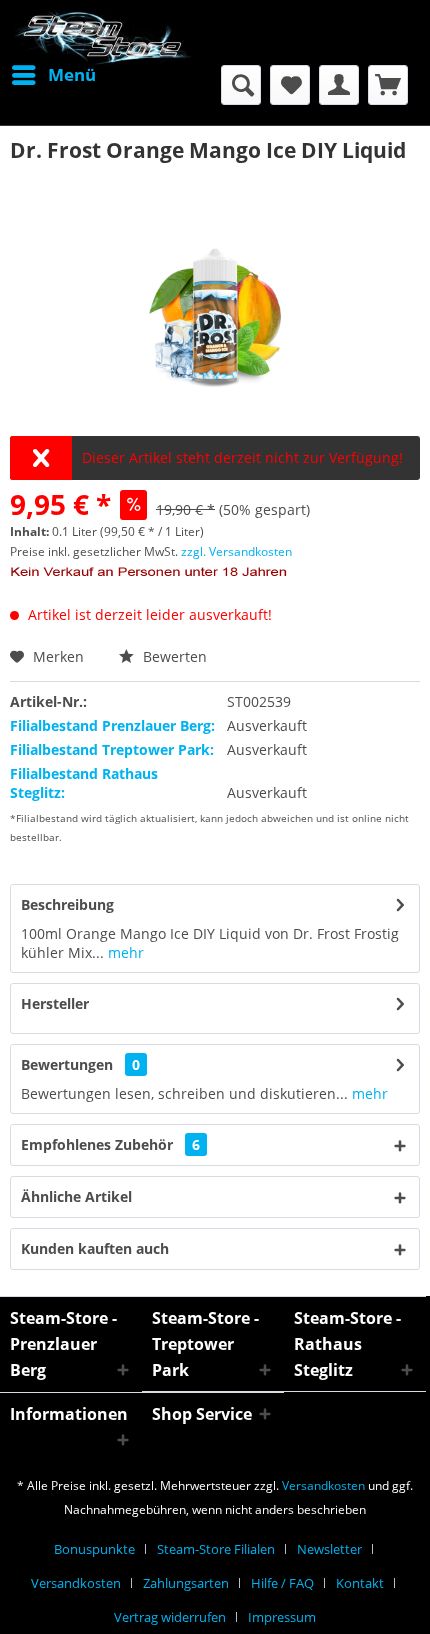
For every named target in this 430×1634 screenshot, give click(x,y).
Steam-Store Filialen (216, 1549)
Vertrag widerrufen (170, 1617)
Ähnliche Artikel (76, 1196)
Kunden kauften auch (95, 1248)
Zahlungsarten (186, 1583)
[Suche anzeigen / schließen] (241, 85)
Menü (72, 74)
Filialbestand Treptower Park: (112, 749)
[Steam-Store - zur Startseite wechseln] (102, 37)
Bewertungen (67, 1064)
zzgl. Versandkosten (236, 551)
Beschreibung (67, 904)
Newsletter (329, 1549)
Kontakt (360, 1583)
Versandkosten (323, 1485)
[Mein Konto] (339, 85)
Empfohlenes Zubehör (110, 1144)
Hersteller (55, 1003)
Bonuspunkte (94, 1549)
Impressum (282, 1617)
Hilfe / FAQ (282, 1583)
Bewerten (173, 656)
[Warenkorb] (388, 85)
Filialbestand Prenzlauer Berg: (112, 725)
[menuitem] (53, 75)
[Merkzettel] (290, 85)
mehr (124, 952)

________________

Could you restate word for word the lines above, from the one that contains "Ähnliche Artikel (76, 1196)" through the one that contains "Hilfe / FAQ (282, 1583)", and no others?

Ähnliche Artikel (76, 1196)
Kunden kauften auch (95, 1248)
Zahlungsarten (186, 1583)
[Suche anzeigen / schließen] (241, 85)
Menü (72, 74)
Filialbestand Treptower Park: (112, 749)
[Steam-Store - zur Startseite wechseln] (102, 37)
Bewertungen (67, 1064)
zzgl. Versandkosten (236, 551)
Beschreibung (67, 904)
Newsletter (329, 1549)
Kontakt (360, 1583)
Versandkosten (323, 1485)
[Mein Konto] (339, 85)
Empfohlenes Zubehör (110, 1144)
Hersteller (55, 1003)
Bonuspunkte (94, 1549)
Impressum (282, 1617)
Hilfe / FAQ (282, 1583)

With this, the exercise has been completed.